The USPSTF recognizes that various definitions have been applied to the terms drug use, misuse, and abuse. For the purpose of this recommendation statement, “drug use” encompasses the general concepts of “illicit drug use” and “nonmedical use of pharmaceuticals” (prescription and over-the-counter drugs). “Illicit drug use” specifies use of illegal drugs (such as cocaine and heroin) and inhalants (such as aerosols, glue, and gasoline). “Nonmedical use of pharmaceuticals” includes the use of prescribed medications for a purpose other than prescribed (or by a person not prescribed the medication) or the use of over-the-counter drugs for a purpose other than medically indicated. To be consistent with the Diagnostic and Statistical Manual of Mental Disorders, Fifth Edition, “substance use disorder” is used instead of “substance abuse” and “substance dependence” unless describing previously collected study or survey results that reported findings using the terms abuse and dependence.

Behavioral Interventions

Although the evidence to recommend specific interventions in the primary care setting is insufficient, interventions that have been studied include face-to-face counseling, videos, print materials, and interactive computer-based tools. Studies on these interventions provide little to no evidence of significant improvements in health outcomes.
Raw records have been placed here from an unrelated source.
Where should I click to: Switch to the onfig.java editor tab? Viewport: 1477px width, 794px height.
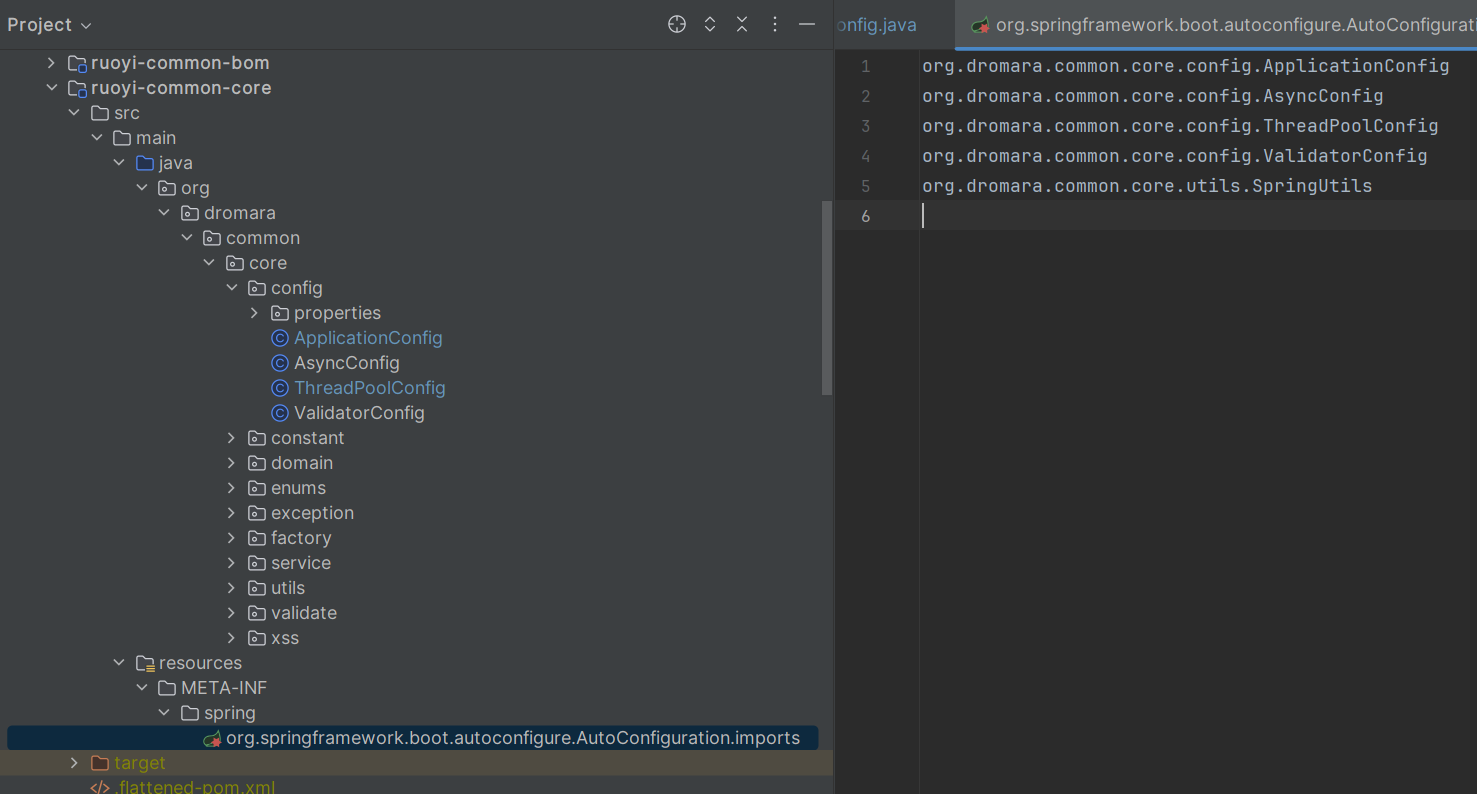coord(877,24)
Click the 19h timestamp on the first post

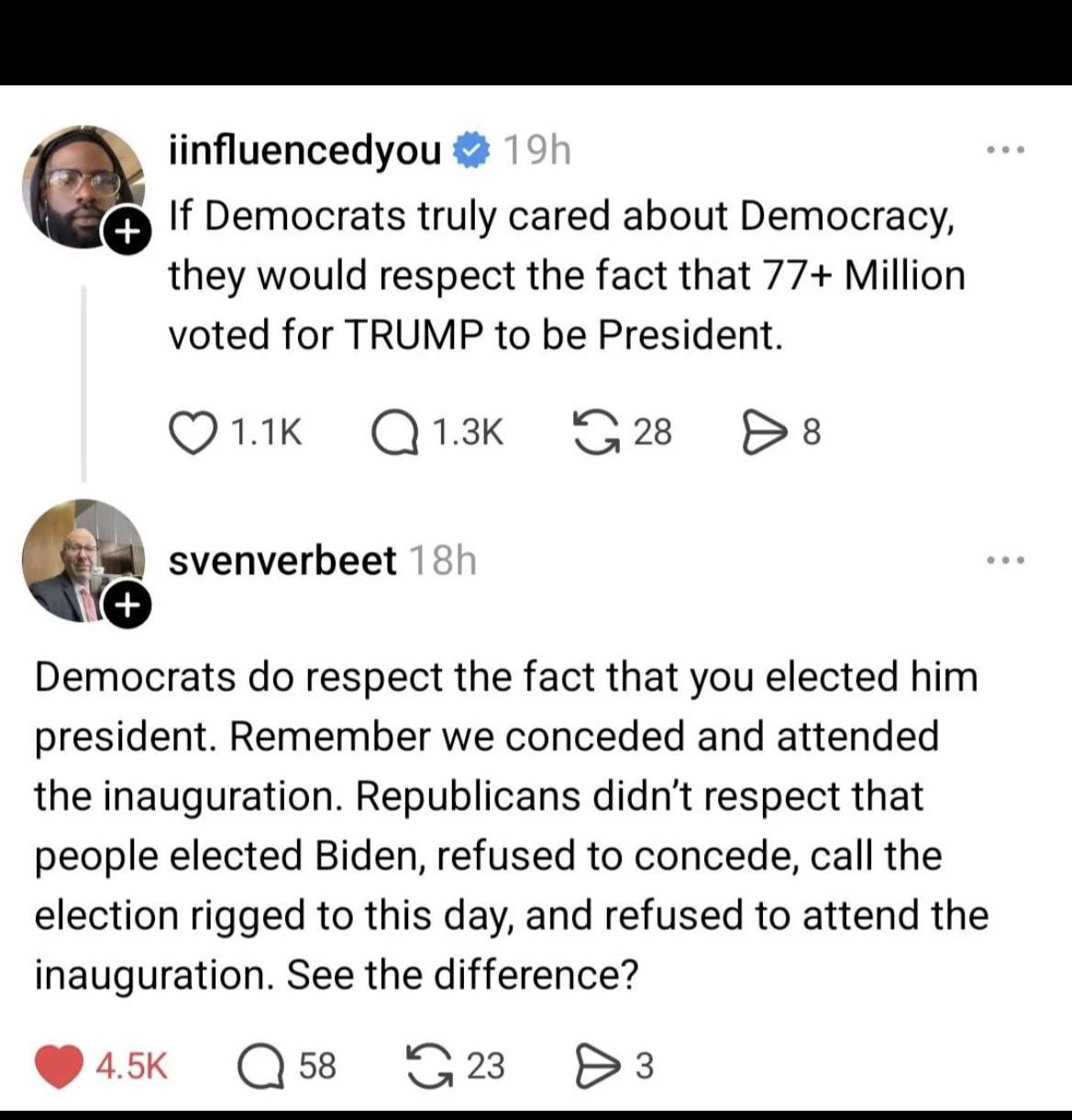point(537,150)
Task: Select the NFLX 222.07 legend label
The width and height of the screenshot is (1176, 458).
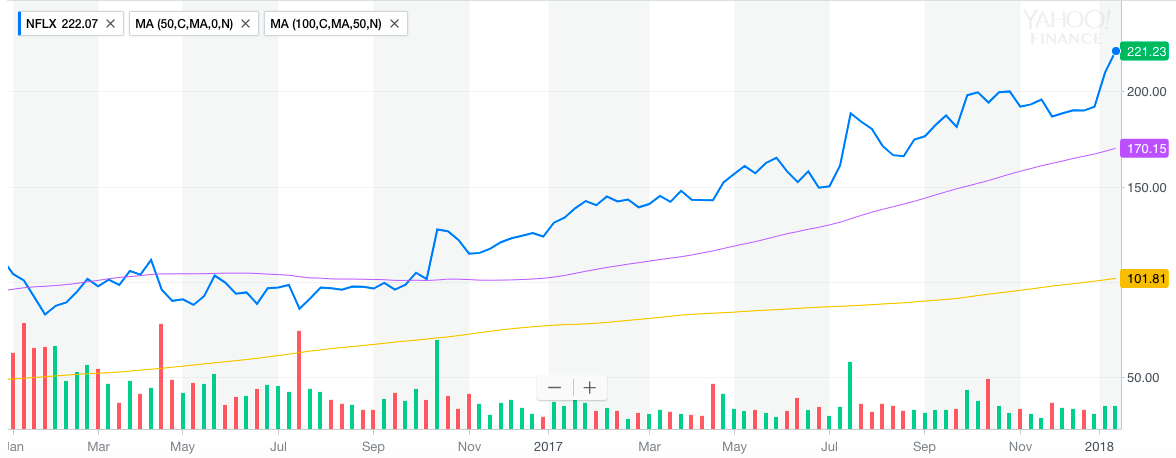Action: [62, 23]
Suggestions for Practice Regarding the I Statement

In deciding whether to provide behavioral interventions to prevent or reduce illicit drug and nonmedical pharmaceutical use for children and adolescents, primary care providers should consider the following.

Potential Preventable Burden

According to the NSDUH, nearly 1 in 10 American adolescents use drugs 1. In 2011, the Drug Abuse Warning Network estimated that more than 75,000 emergency department visits by children and adolescents involved illicit drugs, and more than 75,000 visits involved the nonmedical use of pharmaceuticals (3). The consequences of drug use include risk for progression to a substance use disorder, an increase in risk-taking behaviors while under the influence, and lower educational achievement and attainment. Persons who initiate marijuana use at younger ages are more likely to progress to drug abuse and dependence as adults compared with those who initiate use after age 18 years 1.

Costs

The costs associated with primary care–based behavioral interventions vary substantially and are similar to costs of interventions for tobacco and alcohol reduction. Health systems and providers should account for the staff time associated with any intervention, which may range from distributing educational materials to a series of office-based, 1-on-1 counseling sessions. Computer-based interactive tools linked to an adolescent's personal health record may require less ongoing staff time to administer. There are also potential costs for families, especially for interventions that require significant participation from parents as well as adolescents.

Potential Harms

Potential harms associated with behavioral interventions include anxiety, interference with the clinician–patient relationship, opportunity costs (that is, time spent on these interventions that could be used for other, more effective interventions), unintended increases in other risky behaviors, and even paradoxical increases in drug use or initiation. Although evidence is limited, no direct harms were identified.

Current Practice

Most clinicians who care for children and adolescents in the United States do not provide behavioral interventions to reduce drug use. Given the lack of evidence of effective primary care–based interventions, this is not surprising. It is important to recognize that this recommendation does not address screening for drug use. Screening adolescents who are not suspected to be using drugs may identify some who meet criteria for a substance use disorder and for whom treatment is available. The Task Force did not find effective interventions to reduce future drug use in adolescents who have tried illicit drugs.

Useful Resources

The USPSTF has made recommendations on screening for and interventions to decrease the unhealthy use of other substances, including alcohol and tobacco. These recommendations are available on the USPSTF Web site (www.uspreventiveservicestaskforce.org).